In high school self sufficiency was drilled into our minds. Being subjected to the petal like fragility of emotions in relationships became an absurd idea. We were taught we need no man. We need not have to resort to extremes to have insight into someone else’s emotions. Because anyone we chose to be with would want us to since we were exceptional.
However, when I came to university I seemed to suffer from a mental digression. A sort of amnesia that I hadn’t realised had occurred until over a year into my studies. It would once again transfer me back to the playground. I acquired a desire to have someone there. The number of times I listened to Single ladies or any other female empowerment song ironically exacerbated that longing.

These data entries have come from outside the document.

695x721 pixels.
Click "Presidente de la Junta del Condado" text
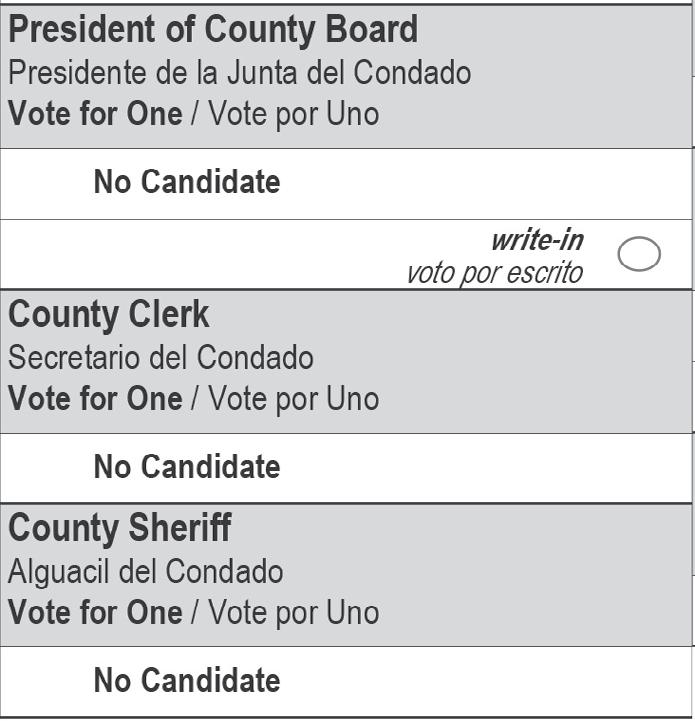239,72
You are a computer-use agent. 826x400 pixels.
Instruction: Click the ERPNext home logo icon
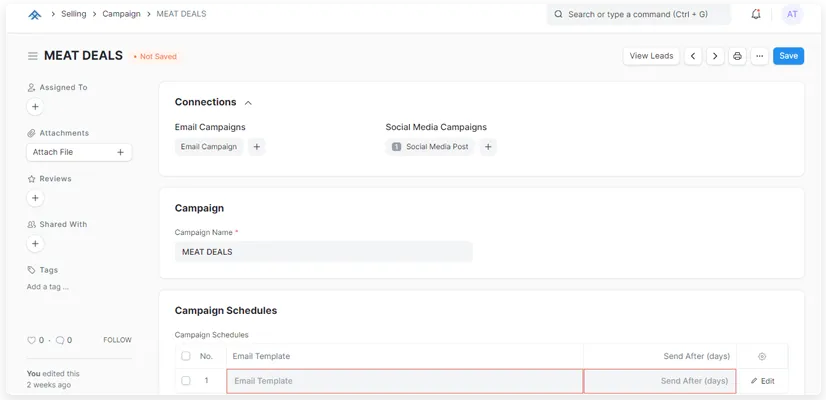pos(35,15)
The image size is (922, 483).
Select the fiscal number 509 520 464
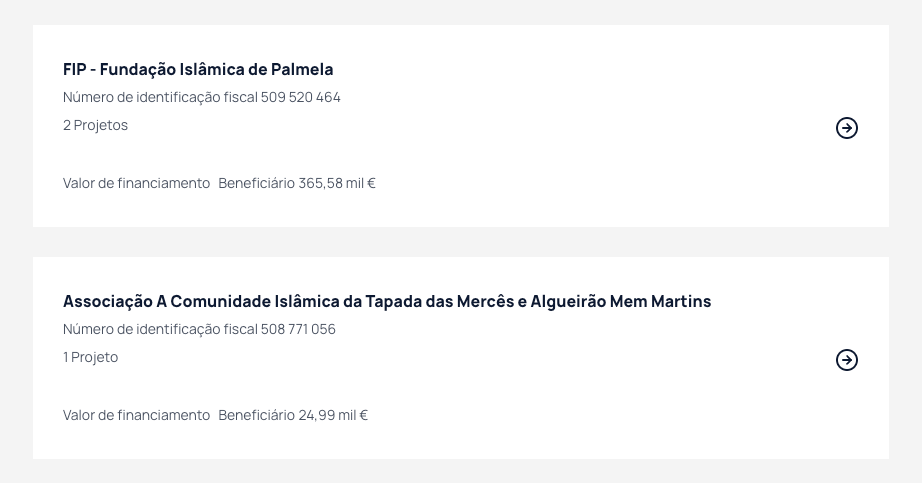coord(300,97)
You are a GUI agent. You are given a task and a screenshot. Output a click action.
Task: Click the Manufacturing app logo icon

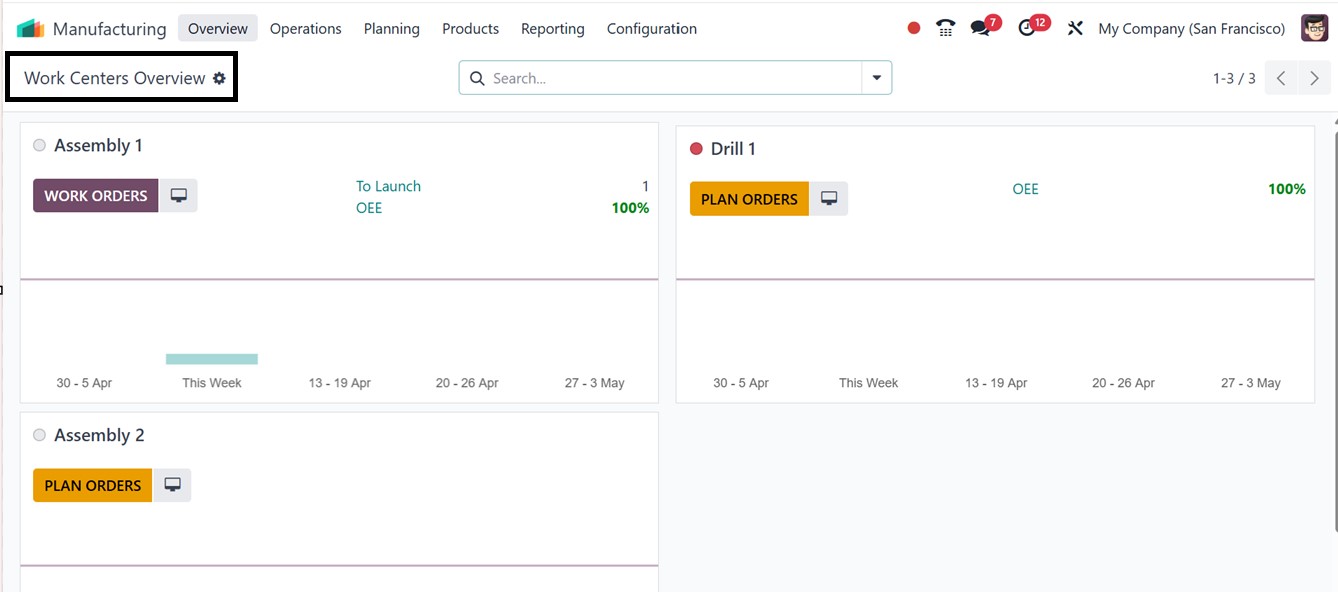click(31, 28)
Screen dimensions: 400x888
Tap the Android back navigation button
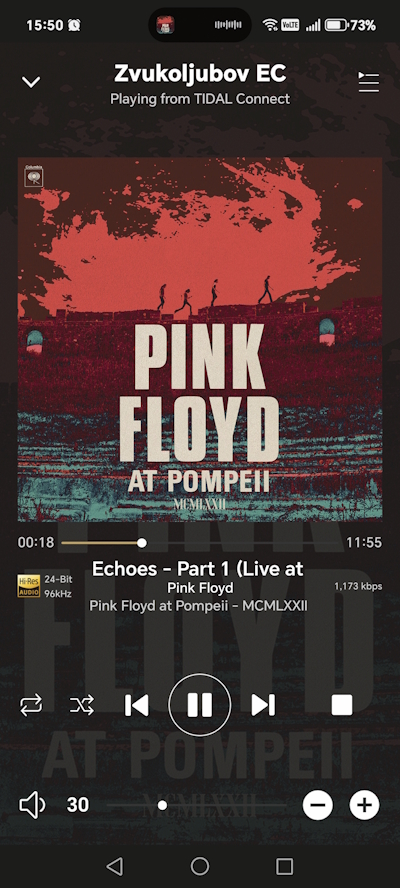point(114,866)
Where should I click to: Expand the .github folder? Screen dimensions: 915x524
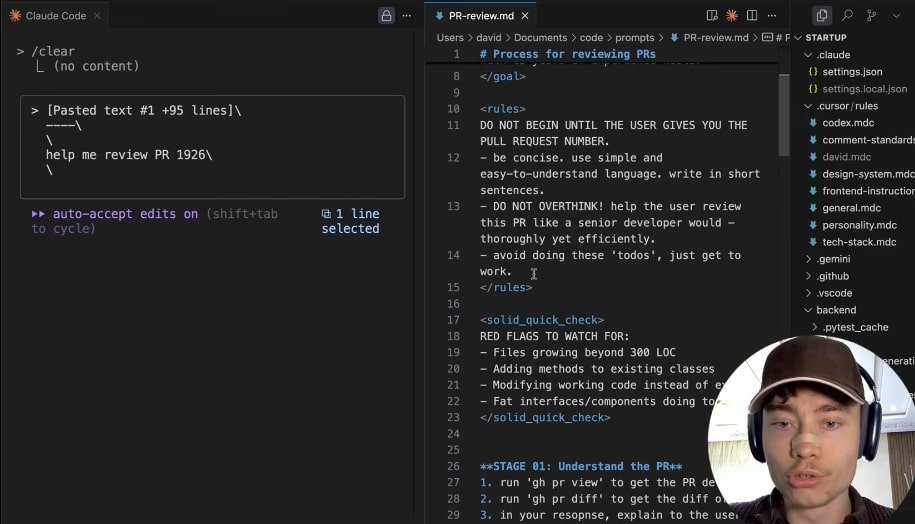832,276
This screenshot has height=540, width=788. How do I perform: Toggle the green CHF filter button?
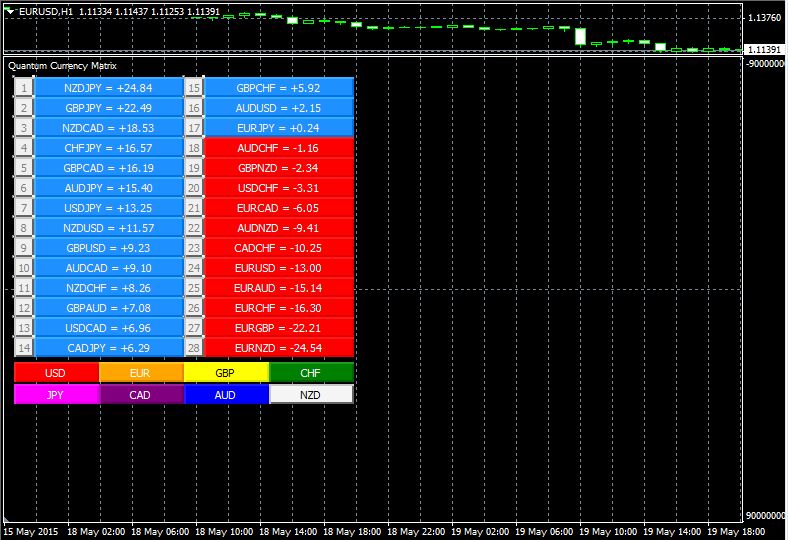(x=311, y=373)
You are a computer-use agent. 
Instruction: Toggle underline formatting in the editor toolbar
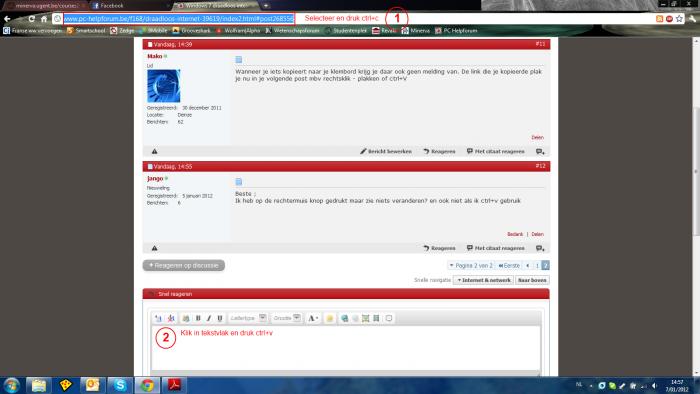[x=220, y=318]
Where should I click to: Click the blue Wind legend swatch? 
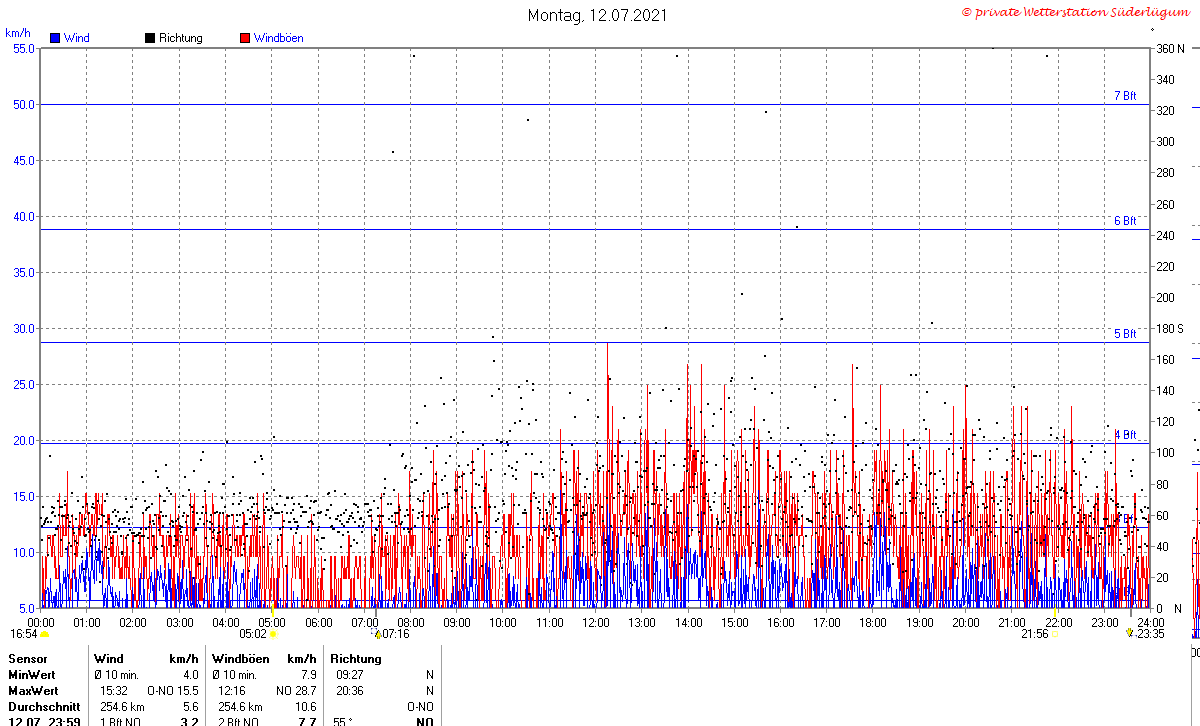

University seems to create the illusion of freedom and maturity; yet our lives here are funded by someone else and we’re still heavily reliant on other people. We begin to believe that we can handle the depth of love and the days on the playground are far behind us. We jump into relationships whole heartedly. Everyone else seems to be able to handle it, so we think “why not me too?” We unknowingly give up parts of our soul that we are unaware are even up for grabs; until you realise that they are gone.
Although the intensity of the love is unlike anything you may have experienced. It is still subject to the ever changing emotions and experiences that our youth makes us vulnerable too. At our age every emotion seems to be heightened. There’s a strength yet brittleness within us. One day we’ll realise that it may not have been love, but something a lot like it or something that didn’t resemble it at all. We just didn’t have all the components within us to tell the difference.
Years pass since you’ve left primary school yet you still find yourself teleported to the playground. You’re back to being that young child seeking some solace in a daisy and some insight from a flower; because you genuinely don’t know or refuse to accept the reality. While each petal you pluck conveys the delicateness and frailness of young love. As you recite... He loves me...he loves me not.